Human Leucocyte Antigen (HLA) class I expression is an EBV-independent major determinator of microenvironment composition in classic Hodgkin Lymphoma and associated with a cytotoxic immune response

Abstract Hodgkin Reed Sternberg cells (HRSC) in classic Hodgkin Lymphoma (HL) frequently lack expression of human leucocyte antigen class I (HLA-I), hampering activation of cytotoxic T-cells in the tumor microenvironment (TME). We identify the HLA-I expression status of HRSC, found in a minority of HL, as a strong determinant of TME composition. Combined whole tissue and spatial analysis of the TME suggests the presence of a cytotoxic T-cell immune response in HLA-I positive HL. However, increased expression of the inhibitory immune-checkpoint LAG3 on CD8 + T-cells in close proximity to HRSC may interfere with the expected cytotoxicity leading to the observed absence of clonally expanded T-cells in HLA-I-positive HL. Of note, the observed effects were independent of the presence of Epstein-Barr Virus in HRSC. Moreover, HLA-I-positive HL are associated with a B-cell-rich TME and show a trend towards a favorable clinical course.
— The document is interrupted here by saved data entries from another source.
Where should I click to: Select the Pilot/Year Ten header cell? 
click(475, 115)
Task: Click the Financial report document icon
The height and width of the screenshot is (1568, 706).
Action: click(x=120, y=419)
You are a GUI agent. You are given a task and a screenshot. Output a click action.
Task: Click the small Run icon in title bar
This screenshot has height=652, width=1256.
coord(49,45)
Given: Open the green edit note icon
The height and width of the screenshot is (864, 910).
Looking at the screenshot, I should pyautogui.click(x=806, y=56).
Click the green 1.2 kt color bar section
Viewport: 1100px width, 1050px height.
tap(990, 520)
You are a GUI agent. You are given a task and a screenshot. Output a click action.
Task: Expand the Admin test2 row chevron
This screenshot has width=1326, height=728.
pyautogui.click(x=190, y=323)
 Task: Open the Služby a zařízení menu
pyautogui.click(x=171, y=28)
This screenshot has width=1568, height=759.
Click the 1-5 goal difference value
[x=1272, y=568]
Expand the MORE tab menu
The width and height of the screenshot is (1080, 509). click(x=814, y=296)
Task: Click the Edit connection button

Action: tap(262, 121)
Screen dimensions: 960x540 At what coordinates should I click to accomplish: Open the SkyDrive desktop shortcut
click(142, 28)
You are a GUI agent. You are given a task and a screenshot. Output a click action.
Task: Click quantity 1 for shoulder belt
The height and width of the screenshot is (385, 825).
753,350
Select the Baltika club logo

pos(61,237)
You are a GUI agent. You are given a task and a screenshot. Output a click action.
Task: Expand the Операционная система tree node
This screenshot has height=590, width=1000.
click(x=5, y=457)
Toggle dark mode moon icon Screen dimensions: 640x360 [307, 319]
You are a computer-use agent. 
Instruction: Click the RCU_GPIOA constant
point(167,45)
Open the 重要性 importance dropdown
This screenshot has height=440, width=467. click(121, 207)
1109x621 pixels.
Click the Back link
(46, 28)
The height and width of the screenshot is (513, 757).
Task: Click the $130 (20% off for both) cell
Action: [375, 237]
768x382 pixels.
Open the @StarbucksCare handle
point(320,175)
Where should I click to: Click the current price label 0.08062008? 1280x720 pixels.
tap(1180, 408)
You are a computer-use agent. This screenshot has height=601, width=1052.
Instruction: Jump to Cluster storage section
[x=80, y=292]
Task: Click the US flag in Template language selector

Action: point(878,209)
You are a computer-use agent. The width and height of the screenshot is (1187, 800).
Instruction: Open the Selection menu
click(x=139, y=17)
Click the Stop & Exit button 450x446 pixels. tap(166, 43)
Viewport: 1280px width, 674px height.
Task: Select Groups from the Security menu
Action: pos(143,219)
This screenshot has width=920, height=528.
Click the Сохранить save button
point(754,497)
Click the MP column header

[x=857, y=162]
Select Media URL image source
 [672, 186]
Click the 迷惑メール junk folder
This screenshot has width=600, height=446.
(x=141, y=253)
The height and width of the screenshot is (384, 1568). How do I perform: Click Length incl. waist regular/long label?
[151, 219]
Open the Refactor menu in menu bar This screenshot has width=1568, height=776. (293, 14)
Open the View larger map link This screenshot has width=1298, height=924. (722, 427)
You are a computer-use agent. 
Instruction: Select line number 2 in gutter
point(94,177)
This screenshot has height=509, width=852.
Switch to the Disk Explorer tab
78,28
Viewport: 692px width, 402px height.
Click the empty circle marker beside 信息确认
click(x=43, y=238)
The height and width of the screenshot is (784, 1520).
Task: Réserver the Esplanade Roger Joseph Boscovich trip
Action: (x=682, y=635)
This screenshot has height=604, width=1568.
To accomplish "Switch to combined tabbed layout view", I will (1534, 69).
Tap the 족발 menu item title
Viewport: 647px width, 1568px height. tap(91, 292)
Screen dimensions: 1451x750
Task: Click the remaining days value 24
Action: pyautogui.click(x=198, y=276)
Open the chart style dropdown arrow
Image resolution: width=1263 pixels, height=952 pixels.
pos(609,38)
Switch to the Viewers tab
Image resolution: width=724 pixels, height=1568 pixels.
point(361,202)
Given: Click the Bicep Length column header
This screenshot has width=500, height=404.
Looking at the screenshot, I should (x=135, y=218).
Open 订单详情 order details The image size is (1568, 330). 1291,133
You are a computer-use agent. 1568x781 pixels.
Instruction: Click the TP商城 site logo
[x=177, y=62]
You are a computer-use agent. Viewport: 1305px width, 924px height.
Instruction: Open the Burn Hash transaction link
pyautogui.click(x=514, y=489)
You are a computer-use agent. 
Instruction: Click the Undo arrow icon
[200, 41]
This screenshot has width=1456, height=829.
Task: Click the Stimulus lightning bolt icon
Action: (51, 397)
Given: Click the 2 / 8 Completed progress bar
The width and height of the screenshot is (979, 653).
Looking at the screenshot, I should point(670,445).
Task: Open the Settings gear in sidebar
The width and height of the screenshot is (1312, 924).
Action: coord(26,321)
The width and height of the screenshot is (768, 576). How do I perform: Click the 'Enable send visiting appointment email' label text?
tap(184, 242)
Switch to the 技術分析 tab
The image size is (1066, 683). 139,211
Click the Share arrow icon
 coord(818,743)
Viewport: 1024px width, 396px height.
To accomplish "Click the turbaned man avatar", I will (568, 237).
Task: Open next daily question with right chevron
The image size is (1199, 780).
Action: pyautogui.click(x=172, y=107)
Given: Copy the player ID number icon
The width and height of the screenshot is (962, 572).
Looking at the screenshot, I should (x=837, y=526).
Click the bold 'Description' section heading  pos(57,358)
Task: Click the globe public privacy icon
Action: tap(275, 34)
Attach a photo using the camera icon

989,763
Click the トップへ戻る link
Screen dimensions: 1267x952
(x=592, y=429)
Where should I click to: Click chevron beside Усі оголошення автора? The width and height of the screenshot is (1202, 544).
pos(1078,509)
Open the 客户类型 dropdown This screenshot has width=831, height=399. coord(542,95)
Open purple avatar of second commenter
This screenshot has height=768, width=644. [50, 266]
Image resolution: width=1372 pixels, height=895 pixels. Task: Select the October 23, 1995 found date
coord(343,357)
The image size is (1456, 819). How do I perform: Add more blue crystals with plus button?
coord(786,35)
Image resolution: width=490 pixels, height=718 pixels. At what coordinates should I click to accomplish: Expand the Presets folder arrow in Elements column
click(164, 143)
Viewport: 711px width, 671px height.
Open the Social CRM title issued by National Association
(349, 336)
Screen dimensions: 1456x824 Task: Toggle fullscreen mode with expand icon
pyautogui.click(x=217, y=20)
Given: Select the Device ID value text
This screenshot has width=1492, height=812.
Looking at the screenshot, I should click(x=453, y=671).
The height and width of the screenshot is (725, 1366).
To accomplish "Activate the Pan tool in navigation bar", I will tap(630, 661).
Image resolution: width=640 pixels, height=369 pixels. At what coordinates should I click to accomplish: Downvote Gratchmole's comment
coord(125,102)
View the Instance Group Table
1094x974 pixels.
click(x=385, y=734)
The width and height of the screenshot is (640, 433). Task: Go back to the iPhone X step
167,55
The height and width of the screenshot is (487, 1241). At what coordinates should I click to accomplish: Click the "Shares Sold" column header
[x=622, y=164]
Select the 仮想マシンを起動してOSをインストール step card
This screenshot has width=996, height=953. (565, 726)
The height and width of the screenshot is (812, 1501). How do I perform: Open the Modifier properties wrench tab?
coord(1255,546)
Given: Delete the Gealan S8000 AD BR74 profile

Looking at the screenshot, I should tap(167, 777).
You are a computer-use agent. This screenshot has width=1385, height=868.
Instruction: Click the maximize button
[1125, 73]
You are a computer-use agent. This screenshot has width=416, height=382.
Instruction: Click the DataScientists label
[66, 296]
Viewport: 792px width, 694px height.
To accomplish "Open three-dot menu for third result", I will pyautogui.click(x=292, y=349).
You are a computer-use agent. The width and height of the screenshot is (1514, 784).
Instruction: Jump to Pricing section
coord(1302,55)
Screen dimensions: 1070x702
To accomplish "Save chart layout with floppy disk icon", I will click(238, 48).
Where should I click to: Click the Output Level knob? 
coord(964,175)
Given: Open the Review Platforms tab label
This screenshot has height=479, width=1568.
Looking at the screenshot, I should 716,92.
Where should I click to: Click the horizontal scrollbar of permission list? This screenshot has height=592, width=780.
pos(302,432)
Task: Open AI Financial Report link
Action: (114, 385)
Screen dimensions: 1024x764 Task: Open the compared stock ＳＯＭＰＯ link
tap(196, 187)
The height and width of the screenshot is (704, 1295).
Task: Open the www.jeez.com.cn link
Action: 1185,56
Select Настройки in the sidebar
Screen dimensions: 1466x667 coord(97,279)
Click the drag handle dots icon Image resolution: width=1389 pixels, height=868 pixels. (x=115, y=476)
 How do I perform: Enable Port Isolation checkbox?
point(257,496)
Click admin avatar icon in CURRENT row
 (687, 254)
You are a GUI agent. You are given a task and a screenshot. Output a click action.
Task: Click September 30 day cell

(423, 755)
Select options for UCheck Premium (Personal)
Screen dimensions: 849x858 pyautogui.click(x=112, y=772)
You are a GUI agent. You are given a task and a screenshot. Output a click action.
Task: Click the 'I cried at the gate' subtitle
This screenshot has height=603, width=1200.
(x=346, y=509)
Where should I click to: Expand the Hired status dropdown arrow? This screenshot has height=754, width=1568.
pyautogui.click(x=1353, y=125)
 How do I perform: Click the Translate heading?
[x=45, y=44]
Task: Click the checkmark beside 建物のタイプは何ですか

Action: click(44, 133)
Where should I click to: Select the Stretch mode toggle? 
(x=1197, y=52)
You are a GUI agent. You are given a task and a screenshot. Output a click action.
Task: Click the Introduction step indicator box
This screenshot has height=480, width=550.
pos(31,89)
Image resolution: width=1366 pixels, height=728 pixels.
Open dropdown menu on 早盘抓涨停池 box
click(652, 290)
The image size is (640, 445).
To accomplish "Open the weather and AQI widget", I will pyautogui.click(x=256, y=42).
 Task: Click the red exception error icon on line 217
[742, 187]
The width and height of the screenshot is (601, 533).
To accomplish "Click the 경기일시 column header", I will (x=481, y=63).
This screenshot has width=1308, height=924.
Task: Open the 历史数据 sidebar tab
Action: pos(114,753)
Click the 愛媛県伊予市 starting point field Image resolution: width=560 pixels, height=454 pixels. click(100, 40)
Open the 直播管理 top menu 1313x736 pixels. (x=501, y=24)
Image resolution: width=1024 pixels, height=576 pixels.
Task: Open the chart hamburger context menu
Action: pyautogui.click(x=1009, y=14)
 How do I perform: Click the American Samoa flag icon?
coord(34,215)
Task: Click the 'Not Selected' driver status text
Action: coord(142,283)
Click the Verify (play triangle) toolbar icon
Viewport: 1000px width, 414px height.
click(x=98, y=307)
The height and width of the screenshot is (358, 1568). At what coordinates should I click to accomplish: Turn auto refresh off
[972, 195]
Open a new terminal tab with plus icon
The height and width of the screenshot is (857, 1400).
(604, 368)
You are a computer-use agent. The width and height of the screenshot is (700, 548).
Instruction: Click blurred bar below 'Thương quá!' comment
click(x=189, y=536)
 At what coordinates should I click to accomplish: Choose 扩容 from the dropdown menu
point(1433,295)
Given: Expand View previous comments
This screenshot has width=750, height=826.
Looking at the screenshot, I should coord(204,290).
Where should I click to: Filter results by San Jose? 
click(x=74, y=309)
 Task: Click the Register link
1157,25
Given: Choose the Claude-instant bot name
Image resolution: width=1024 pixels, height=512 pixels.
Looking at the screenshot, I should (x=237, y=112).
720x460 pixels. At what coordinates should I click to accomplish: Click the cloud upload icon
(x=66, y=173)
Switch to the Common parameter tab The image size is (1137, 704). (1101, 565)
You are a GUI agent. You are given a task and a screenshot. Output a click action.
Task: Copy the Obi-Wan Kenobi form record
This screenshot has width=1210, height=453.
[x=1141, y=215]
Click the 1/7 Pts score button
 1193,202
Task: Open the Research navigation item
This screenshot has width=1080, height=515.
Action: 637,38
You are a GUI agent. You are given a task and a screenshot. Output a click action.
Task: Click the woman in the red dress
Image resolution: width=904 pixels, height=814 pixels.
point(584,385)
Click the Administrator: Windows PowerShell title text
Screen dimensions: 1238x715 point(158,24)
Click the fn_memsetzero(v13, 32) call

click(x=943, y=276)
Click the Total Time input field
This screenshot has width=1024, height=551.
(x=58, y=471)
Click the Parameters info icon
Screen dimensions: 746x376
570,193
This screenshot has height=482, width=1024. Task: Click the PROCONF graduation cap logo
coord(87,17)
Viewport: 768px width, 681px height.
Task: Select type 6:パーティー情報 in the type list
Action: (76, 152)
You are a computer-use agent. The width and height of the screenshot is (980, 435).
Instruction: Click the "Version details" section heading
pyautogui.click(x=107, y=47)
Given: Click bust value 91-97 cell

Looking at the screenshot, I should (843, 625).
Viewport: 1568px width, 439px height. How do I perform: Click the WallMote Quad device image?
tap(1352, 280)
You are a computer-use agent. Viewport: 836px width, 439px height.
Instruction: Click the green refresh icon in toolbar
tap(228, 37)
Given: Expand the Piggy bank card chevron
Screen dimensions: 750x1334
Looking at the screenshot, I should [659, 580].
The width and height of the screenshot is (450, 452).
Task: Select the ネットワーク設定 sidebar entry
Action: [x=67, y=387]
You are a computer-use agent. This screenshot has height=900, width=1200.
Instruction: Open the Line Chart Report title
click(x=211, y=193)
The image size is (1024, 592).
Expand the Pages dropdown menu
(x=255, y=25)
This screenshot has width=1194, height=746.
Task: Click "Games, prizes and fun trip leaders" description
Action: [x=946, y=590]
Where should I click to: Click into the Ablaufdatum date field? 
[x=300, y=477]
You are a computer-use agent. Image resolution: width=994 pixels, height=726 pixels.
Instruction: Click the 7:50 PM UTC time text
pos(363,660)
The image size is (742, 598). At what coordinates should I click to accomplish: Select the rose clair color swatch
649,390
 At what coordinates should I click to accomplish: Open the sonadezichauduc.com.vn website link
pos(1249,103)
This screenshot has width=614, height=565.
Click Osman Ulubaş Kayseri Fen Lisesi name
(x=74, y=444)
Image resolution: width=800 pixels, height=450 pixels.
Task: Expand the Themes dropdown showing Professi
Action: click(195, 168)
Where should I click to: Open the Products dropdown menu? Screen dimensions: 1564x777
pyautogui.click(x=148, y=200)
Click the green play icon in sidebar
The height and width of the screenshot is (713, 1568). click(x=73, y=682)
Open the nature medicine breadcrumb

In summary, our data suggest that HL with HLA-I + HRSC are distinct in their microenvironment and harbor traces of a cytotoxic immune response blocked by induction of LAG3 on CD8 + cells in proximity to HRSC. Given the major differences in TME composition immune checkpoint inhibitors may differ in their mechanism of action in HLA-I-positive compared to HLA-negative HL.